Practice ideas and where to find the official list on GOV.UK
A few low pressure ways to practise the words at home:
- Turn look, say, cover, write, check into a quick daily game with a small set of words.
- Sort a handful of words into pattern groups together, such as "silent letters" or "double letters".
- Have your child teach you a word and explain its tricky part, which is a brilliant way to embed it.
- Keep a personal list of the words your child finds hardest, and return to those most often.
Many of these words also pair with homophones, words that sound alike but are spelt differently, which are easy to muddle. If that is an area to firm up, see our guide to common homophones in Year 6.

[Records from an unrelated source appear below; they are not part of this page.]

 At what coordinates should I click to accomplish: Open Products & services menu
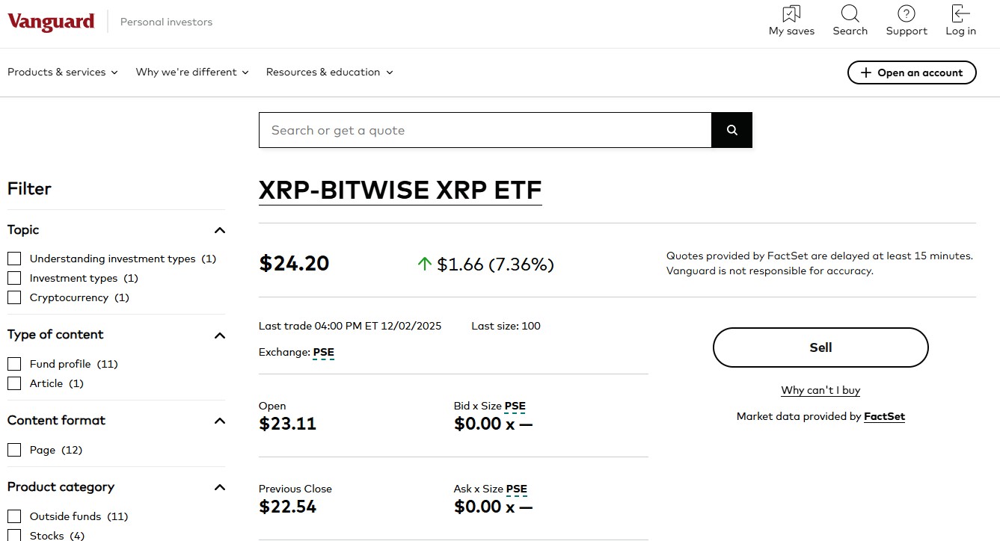pos(63,72)
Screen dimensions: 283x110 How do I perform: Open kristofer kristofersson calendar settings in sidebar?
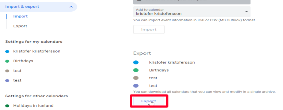[x=37, y=51]
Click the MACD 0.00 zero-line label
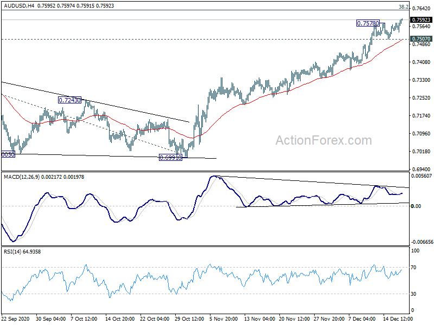Screen dimensions: 434x325 416,206
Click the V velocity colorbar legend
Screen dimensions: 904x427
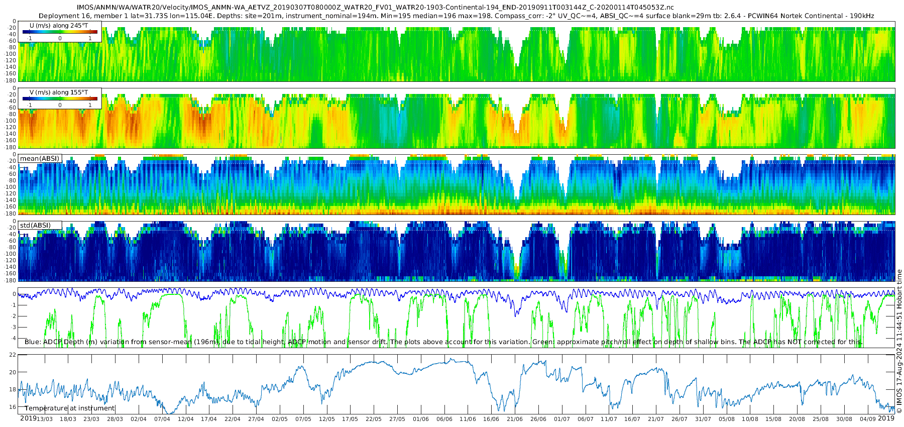[x=60, y=98]
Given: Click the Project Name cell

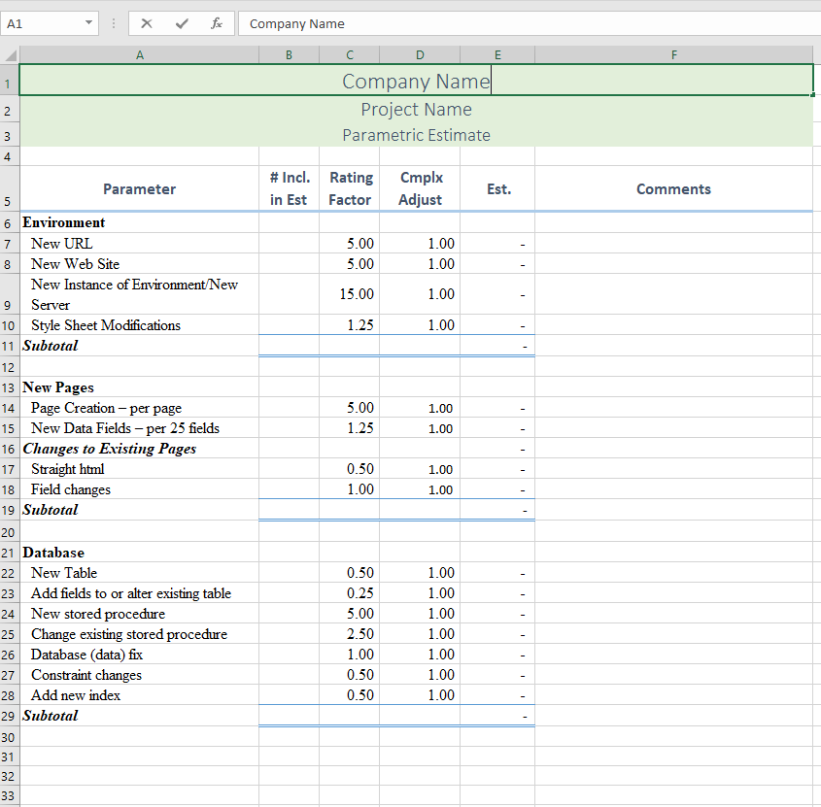Looking at the screenshot, I should click(x=416, y=109).
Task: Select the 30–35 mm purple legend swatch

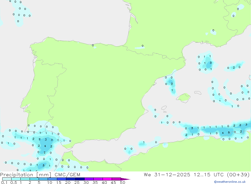Action: [x=89, y=179]
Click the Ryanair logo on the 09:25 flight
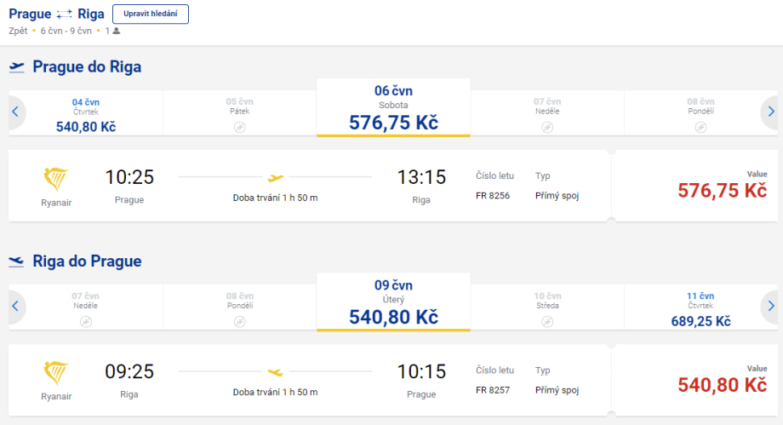Image resolution: width=783 pixels, height=425 pixels. pos(56,373)
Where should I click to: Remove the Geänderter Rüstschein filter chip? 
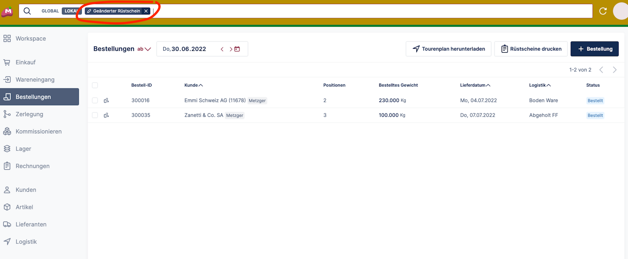click(146, 11)
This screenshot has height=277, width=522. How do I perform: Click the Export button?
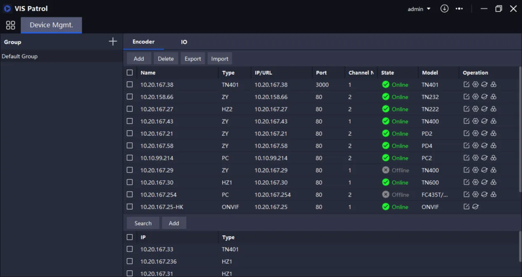point(192,59)
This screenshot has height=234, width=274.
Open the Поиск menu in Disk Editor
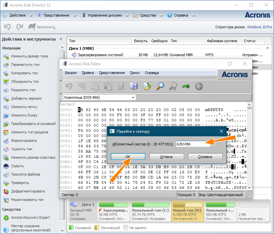[x=135, y=73]
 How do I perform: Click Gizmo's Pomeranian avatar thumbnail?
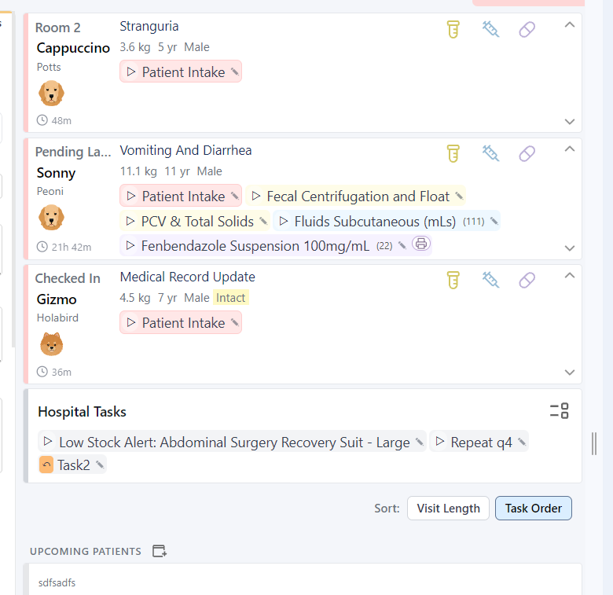coord(52,344)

To see the words for yourself, the full Year 5 and 6 word list is published in Appendix 1 of the National Curriculum English programmes of study on GOV.UK. Search for the KS1 and KS2 English curriculum, and always check GOV.UK for the most up to date version, as official documents are occasionally revised. Parents looking for more support across SPaG may also find our guidance for parents a helpful starting point.
How SATS LION helps
SATS LION turns Year 6 spelling practice into a game, so the statutory words feel more like play than revision. Words are grouped by pattern and gently revisited over time, which fits the little and often approach that helps spellings stick. If you would like to see how it works, take a look at the features.
Frequently asked questions
What are the Year 6 statutory spelling words?
They are part of the Year 5 and 6 statutory word list in the England National Curriculum: a set of 100 words that pupils are expected to learn to spell by the end of Year 6. They include words such as accommodate, necessary, rhythm and government that often follow unusual patterns.
How can I help my child learn Year 6 spellings?
Practise a few words little and often rather than many at once. Use look, say, cover, write, check, group words by the same pattern, and point out tricky parts inside a word. Keep it short and encouraging, and revisit older words so they stay secure.
What is the Year 5 and 6 spelling word list?
It is a list of 100 words in the National Curriculum that children are expected to spell by the end of Year 6. Schools teach it across both years, so children meet the words gradually rather than all in Year 6.
Why are some Year 6 spellings so tricky?
Many contain silent letters, such as the h in rhythm or the c in muscle, or unusual letter patterns that do not match how the word sounds, like the ie in mischievous. English borrows from many languages, so the spelling rules are not always regular.
Where can I find the official spelling list?
The full Year 5 and 6 word list is in Appendix 1 of the National Curriculum English programmes of study, published on GOV.UK. Search for the KS1 and KS2 English curriculum, and always check GOV.UK for the most up to date version.